** Task **
Please set down only the lines from the one containing "Given: Click the" through the end of the entries below, exactly, minus any pictures.

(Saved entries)
────────────────
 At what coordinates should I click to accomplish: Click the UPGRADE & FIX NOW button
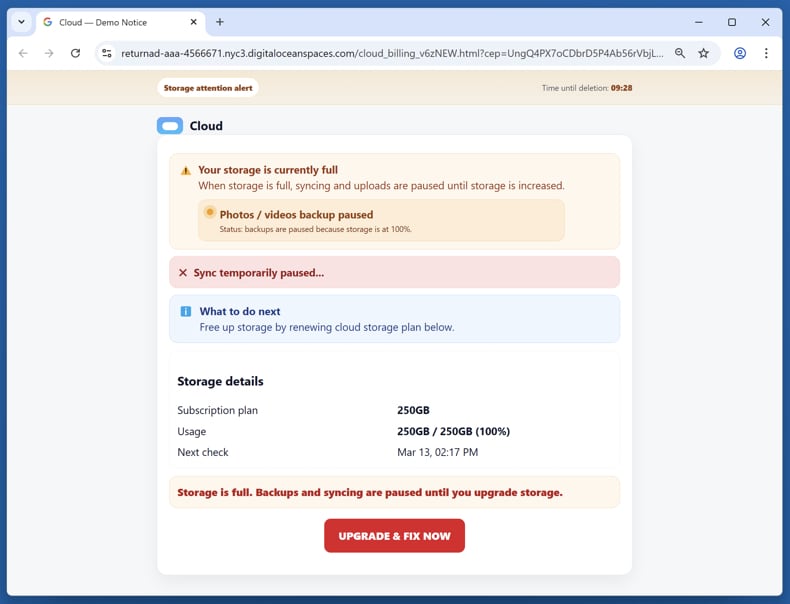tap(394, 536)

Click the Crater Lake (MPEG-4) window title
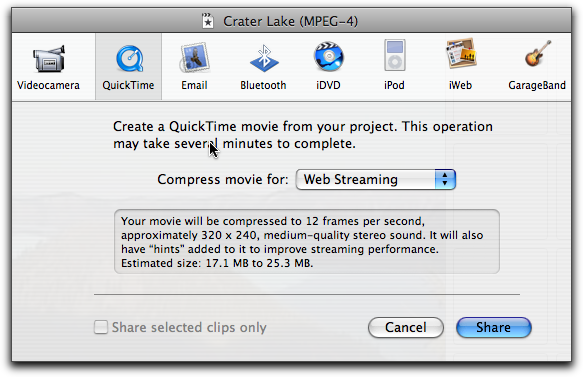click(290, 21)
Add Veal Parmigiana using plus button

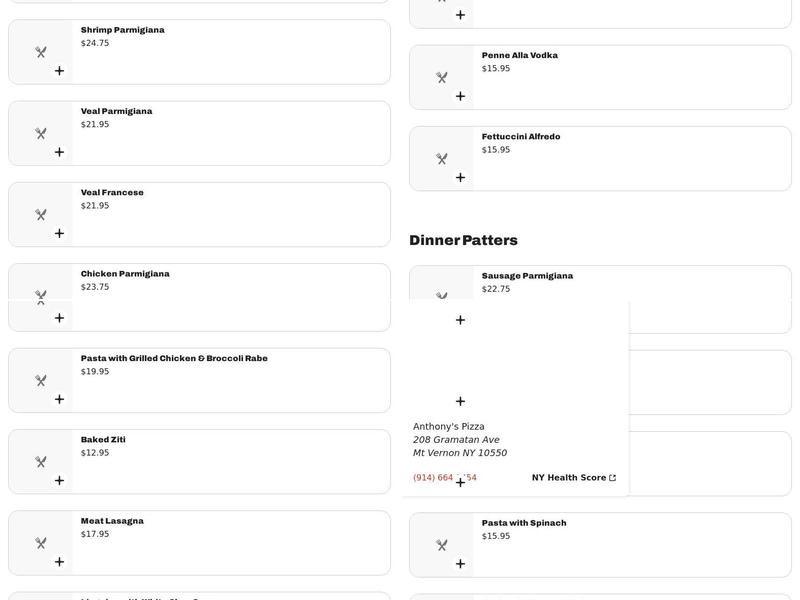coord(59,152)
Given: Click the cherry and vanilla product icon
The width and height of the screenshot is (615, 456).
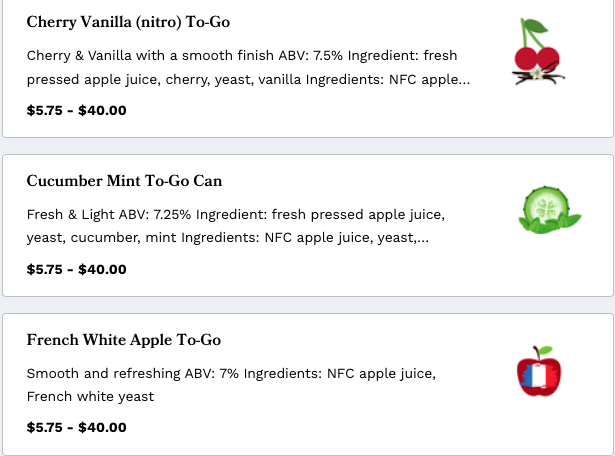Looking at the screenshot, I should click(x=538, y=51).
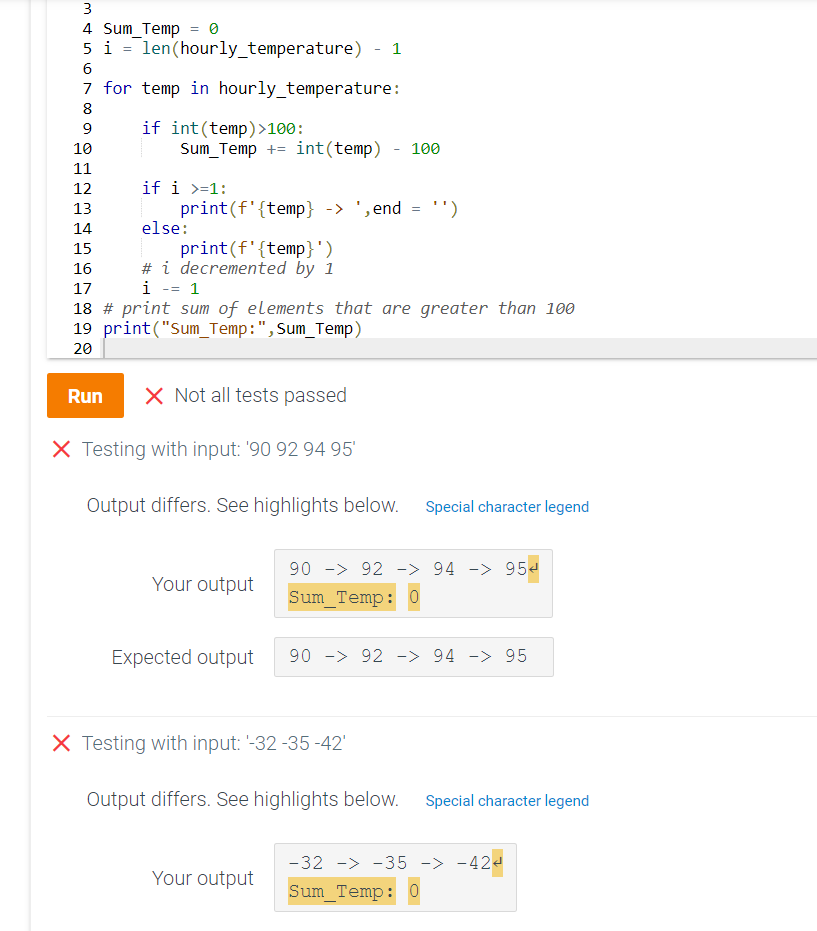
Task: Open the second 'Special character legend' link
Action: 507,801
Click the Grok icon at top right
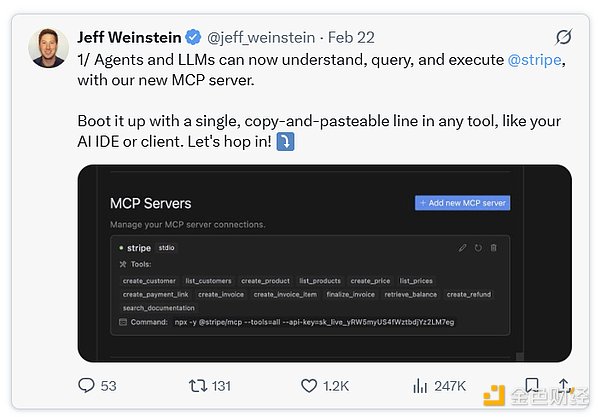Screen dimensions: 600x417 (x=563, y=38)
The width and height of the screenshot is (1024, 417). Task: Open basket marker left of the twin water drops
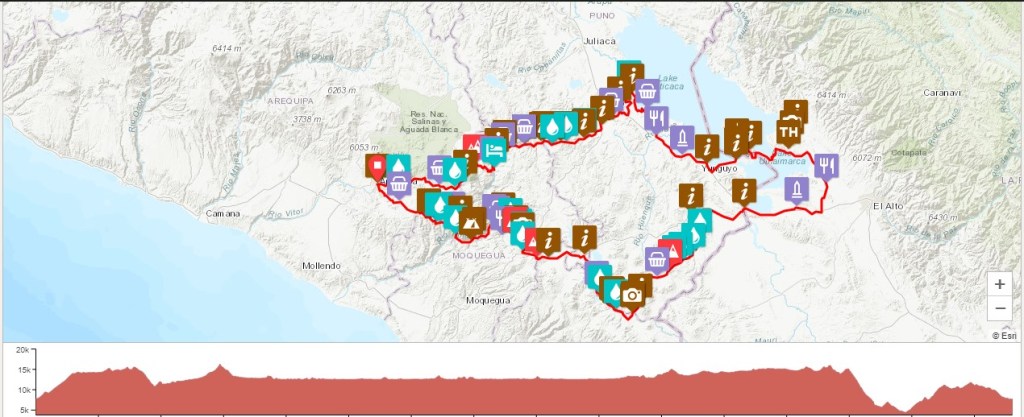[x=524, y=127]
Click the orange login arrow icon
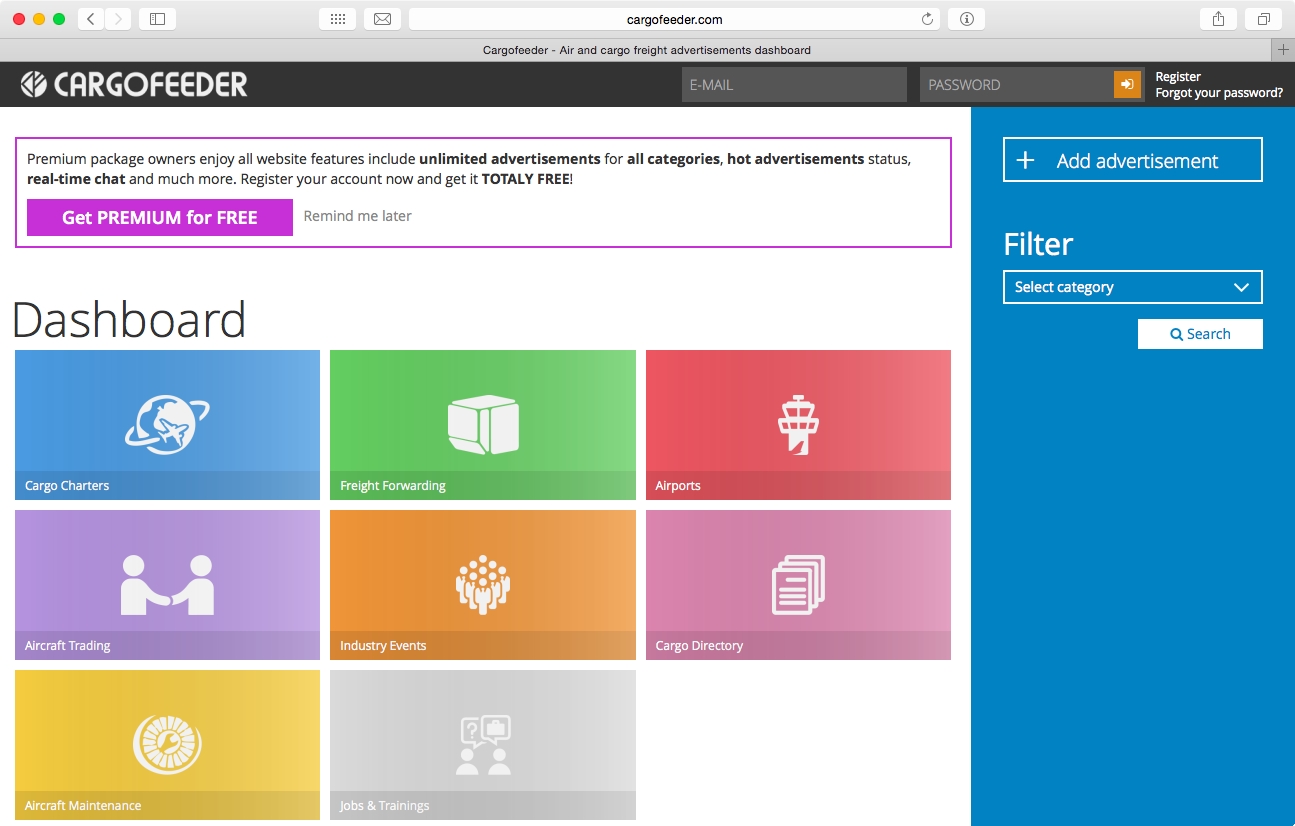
────────────────
** Solution to this problem **
Given: Click the cherry and vanilla product icon
The width and height of the screenshot is (615, 456).
Looking at the screenshot, I should click(x=538, y=51).
Task: Open the second 'Special character legend' link
Action: 507,801
Click the Grok icon at top right
Screen dimensions: 600x417 (x=563, y=38)
The width and height of the screenshot is (1024, 417). Task: Open basket marker left of the twin water drops
[x=524, y=127]
Click the orange login arrow icon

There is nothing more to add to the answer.